So feministisch ist der Islam

Mohammeds Frauen waren einst das, was alle heutigen sein sollten: frei. Aber gerade einige Feministinnen haben Verständnis fürs Patriarchat. Ein Gastbeitrag.

Eines Tages könnte es heißen, dass die zweite Islamische Revolution in einem Nebenraum einer Kirche in Berlin-Moabit begann. Denn in der Johanniskirche hat seit einem Jahr die von Seyran Ateş gegründete Ibn-Rushd-Goethe-Moschee ihren Sitz. Das Besondere: Männer und Frauen können hier gemeinsam beten, es besteht kein Kopftuchzwang, und Ateş selbst tritt als Imamin auf. Außerdem sind auch homosexuelle und queere Personen willkommen. Bis heute sind die Anfeindungen aber gewaltig. Mord- und Gewaltdrohungen von Seiten konservativer Muslime und Fundamentalisten sind an der Tagesordnung, die Moschee selbst und Seyran Ateş stehen seitdem unter Polizeischutz.

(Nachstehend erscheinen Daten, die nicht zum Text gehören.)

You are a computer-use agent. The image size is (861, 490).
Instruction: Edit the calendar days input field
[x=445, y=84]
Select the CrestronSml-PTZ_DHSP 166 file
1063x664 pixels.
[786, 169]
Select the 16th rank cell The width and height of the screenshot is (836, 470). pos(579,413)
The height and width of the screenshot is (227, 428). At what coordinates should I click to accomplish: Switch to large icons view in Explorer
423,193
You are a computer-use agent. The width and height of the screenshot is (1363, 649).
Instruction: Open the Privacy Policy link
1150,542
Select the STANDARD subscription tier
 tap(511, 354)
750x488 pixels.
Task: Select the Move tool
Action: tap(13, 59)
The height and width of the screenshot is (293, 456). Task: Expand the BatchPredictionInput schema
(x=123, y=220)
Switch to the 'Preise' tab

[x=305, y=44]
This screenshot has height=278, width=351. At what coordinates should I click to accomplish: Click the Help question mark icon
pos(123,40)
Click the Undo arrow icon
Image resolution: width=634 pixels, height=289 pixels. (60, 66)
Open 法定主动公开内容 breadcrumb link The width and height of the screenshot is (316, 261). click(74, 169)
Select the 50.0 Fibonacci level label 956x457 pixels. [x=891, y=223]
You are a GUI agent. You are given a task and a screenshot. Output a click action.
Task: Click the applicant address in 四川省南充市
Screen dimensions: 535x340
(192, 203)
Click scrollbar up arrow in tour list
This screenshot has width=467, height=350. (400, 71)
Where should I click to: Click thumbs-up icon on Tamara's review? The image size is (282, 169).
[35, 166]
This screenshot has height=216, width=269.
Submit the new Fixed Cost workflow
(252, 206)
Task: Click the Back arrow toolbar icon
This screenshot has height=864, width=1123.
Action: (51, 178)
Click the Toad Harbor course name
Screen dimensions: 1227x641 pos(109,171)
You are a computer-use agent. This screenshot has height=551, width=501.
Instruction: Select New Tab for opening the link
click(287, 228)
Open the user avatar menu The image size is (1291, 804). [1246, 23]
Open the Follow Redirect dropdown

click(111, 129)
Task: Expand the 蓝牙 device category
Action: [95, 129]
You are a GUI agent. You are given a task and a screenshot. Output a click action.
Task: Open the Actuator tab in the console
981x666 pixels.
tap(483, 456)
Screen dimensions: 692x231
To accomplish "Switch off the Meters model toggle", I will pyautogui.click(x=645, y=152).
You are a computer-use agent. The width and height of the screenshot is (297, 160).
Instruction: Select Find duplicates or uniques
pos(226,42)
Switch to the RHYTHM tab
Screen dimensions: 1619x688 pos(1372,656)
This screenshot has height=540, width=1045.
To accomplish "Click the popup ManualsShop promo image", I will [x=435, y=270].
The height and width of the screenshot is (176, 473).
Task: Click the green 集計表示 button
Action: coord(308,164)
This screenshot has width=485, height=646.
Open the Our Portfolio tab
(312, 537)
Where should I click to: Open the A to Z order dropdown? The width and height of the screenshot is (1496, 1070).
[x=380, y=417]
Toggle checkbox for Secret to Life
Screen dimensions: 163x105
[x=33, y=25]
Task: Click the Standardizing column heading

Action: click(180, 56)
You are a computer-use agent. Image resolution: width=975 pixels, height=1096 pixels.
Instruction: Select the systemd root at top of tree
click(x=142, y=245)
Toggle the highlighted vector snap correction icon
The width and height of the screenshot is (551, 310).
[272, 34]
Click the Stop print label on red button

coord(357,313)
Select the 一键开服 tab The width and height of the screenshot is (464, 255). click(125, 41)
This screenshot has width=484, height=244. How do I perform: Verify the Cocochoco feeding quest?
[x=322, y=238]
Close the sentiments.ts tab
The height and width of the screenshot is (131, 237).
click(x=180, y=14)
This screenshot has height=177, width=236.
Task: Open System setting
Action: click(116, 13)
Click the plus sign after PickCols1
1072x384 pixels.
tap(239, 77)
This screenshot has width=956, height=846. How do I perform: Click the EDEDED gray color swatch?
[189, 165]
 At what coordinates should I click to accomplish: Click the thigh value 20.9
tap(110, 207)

Auch die „moderateren“ Anfeindungen hören nicht auf. „Frauenrechte im Islam? Gibt’s nicht!“, kommentierte der einflussreiche Prediger Eyad Hadrous die liberale Institution kurz nach deren Eröffnung. Es sei Allah, der bestimme, wie sich Mann und Frau während des islamischen Gottesdienstes zu verhalten hätten, und keine Frau, empörte sich der Imam: „Mann und Frau sind nicht gleich. Allah hat bestimmt, dass ein Mann nicht von einer Frau in seinem Gebet geführt werden darf!“ Auch die ägyptische Fatwa-Behörde Dar al-Ifta bezieht sich bei ihrer Kritik an der Moschee auf Allah und seine Propheten. So dürften Frauen deswegen das Kopftuch nicht ablegen, weil das nicht den von „Gott auferlegten Regeln“ entspreche, teilte die Behörde schon vergangenes Jahr mit.